= Exercise goal =
From the line containing "This screenshot has" through the last line of the data, both ends included, write out every line exactly; omit the pictures.

Saved entries
━━━━━━━━━━

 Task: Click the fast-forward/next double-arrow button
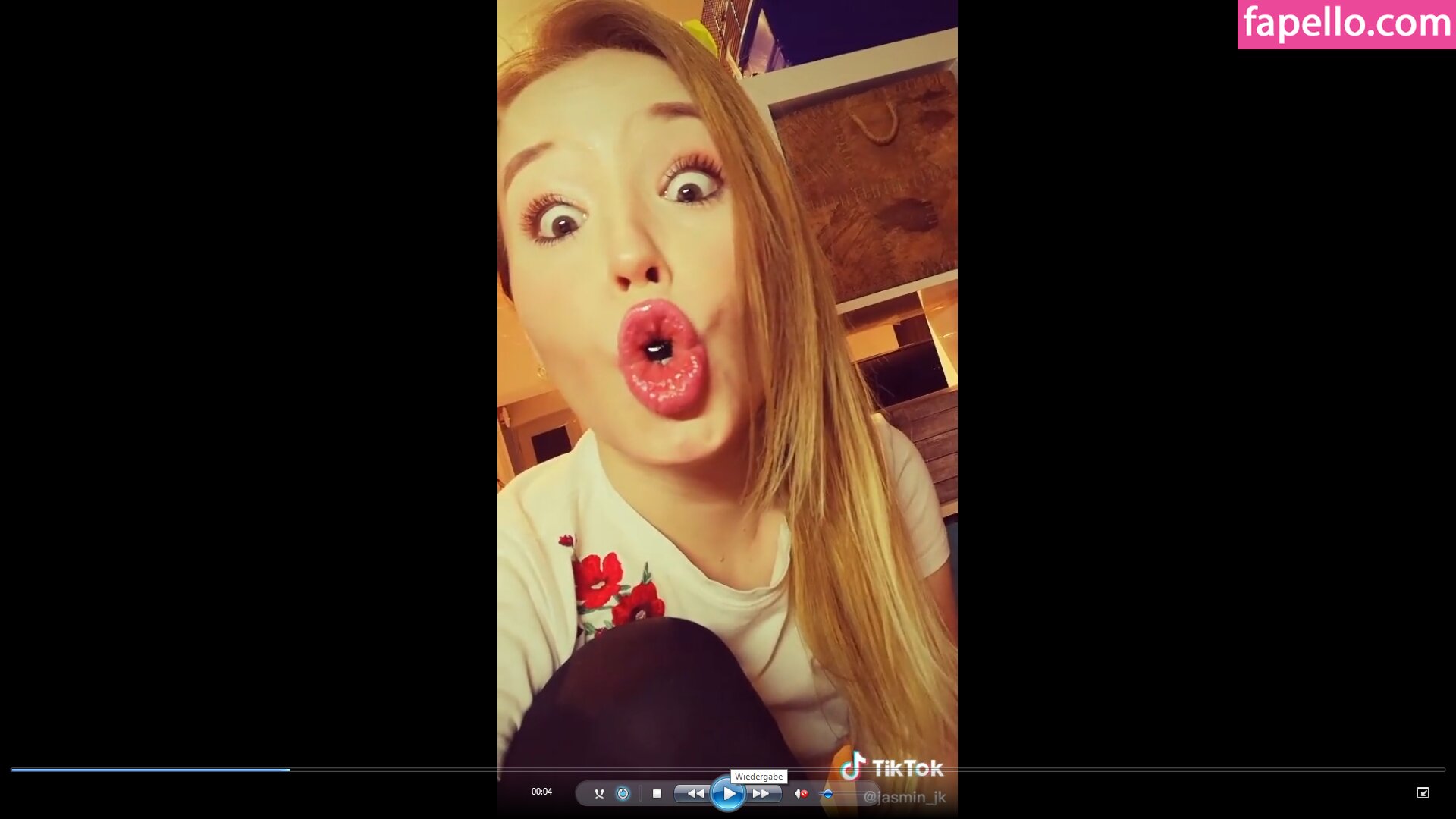761,793
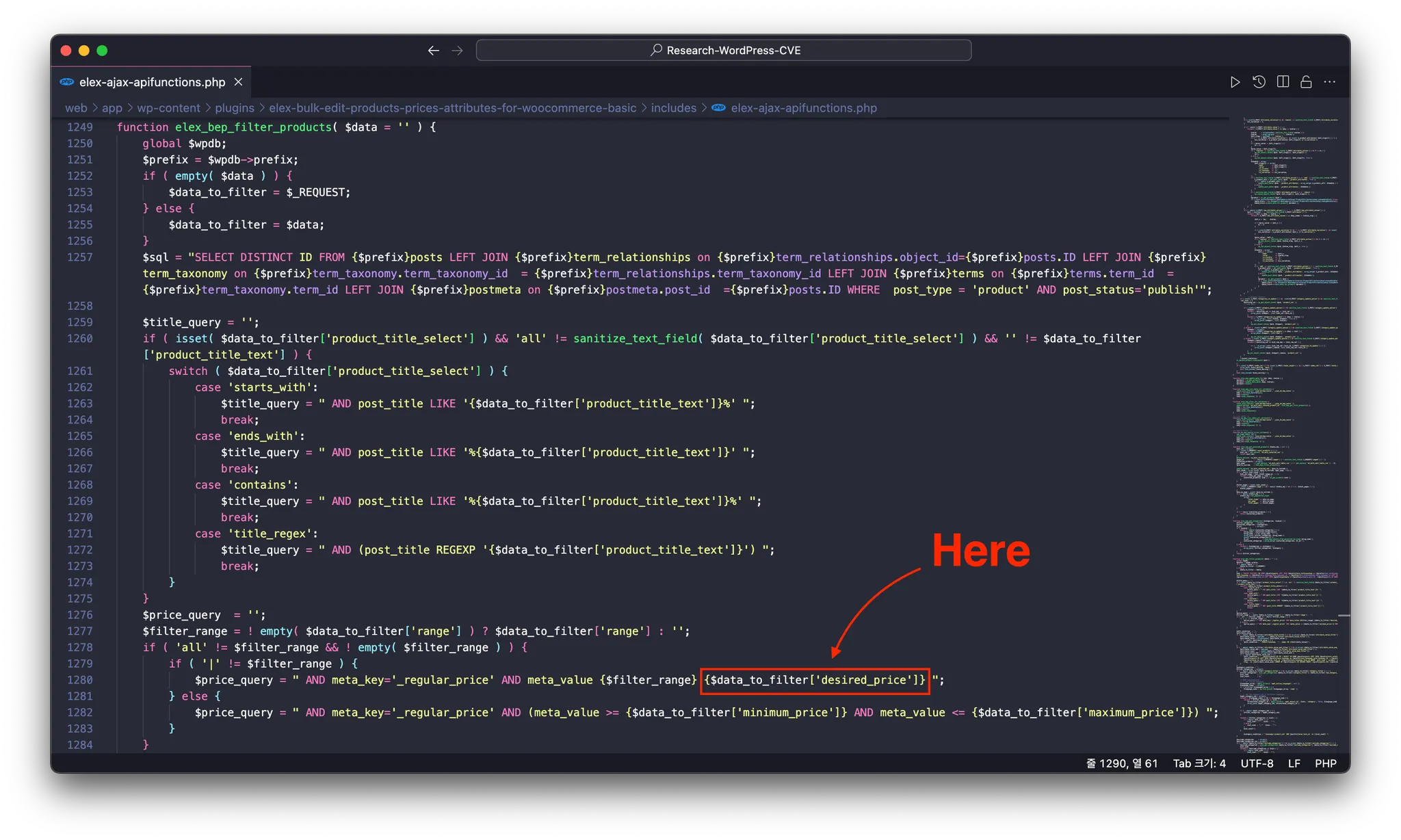Toggle the editor lock padlock icon
Viewport: 1401px width, 840px height.
(x=1306, y=82)
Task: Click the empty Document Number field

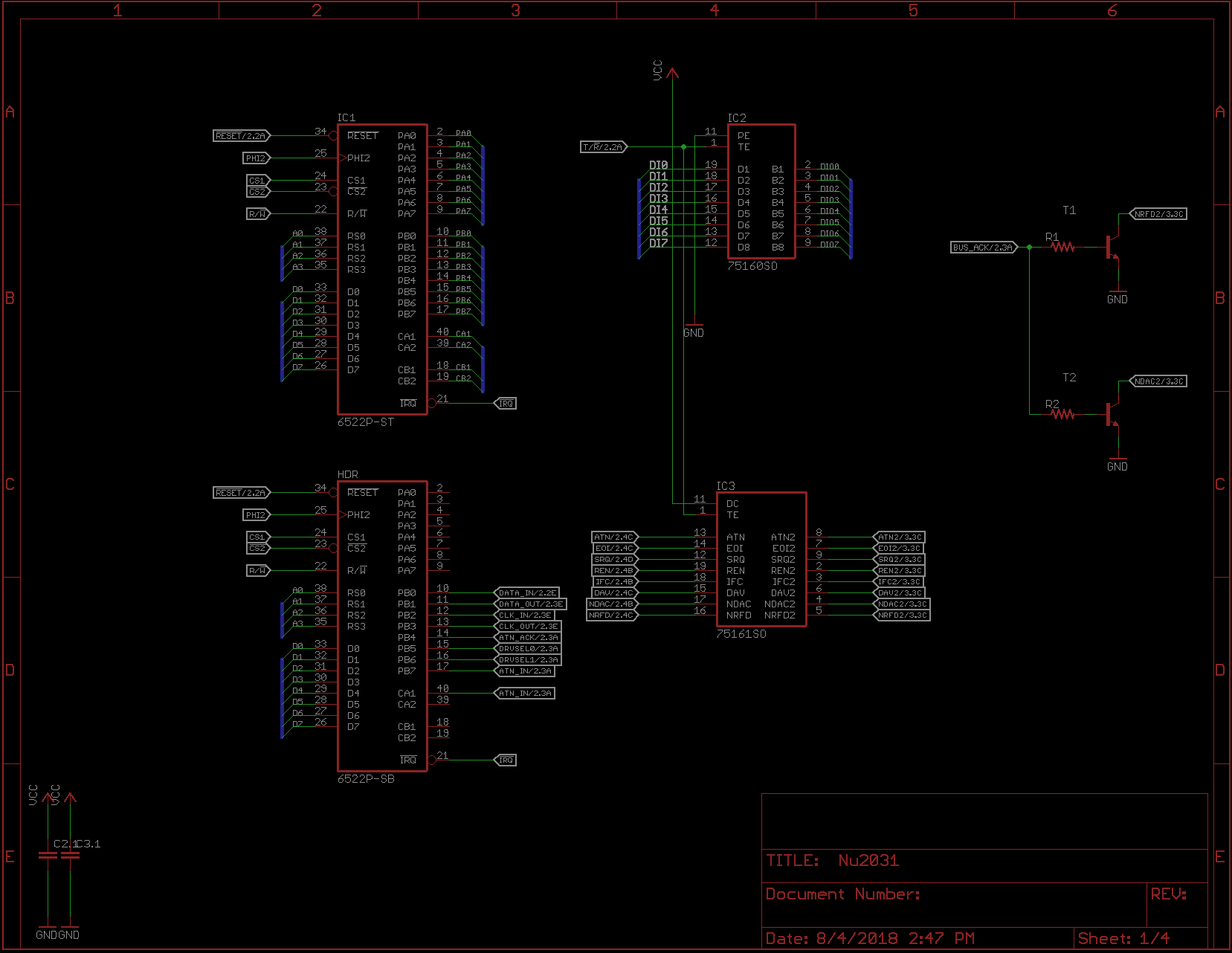Action: (x=844, y=894)
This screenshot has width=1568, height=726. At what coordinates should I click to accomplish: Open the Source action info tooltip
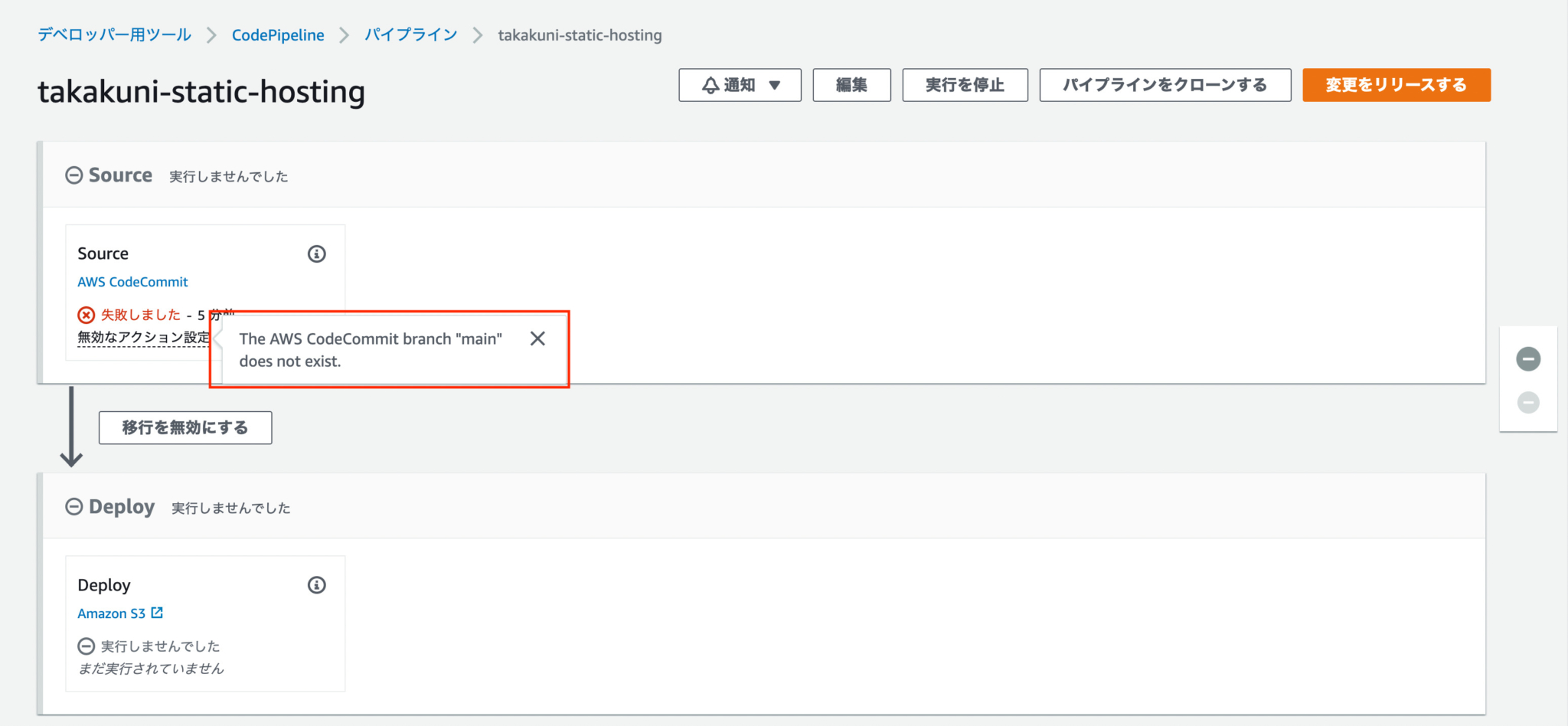317,253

━━━━━━━━━━

= Output below =
This screenshot has width=1568, height=726. At what coordinates should I click to accomplish: Open the Source action info tooltip
317,253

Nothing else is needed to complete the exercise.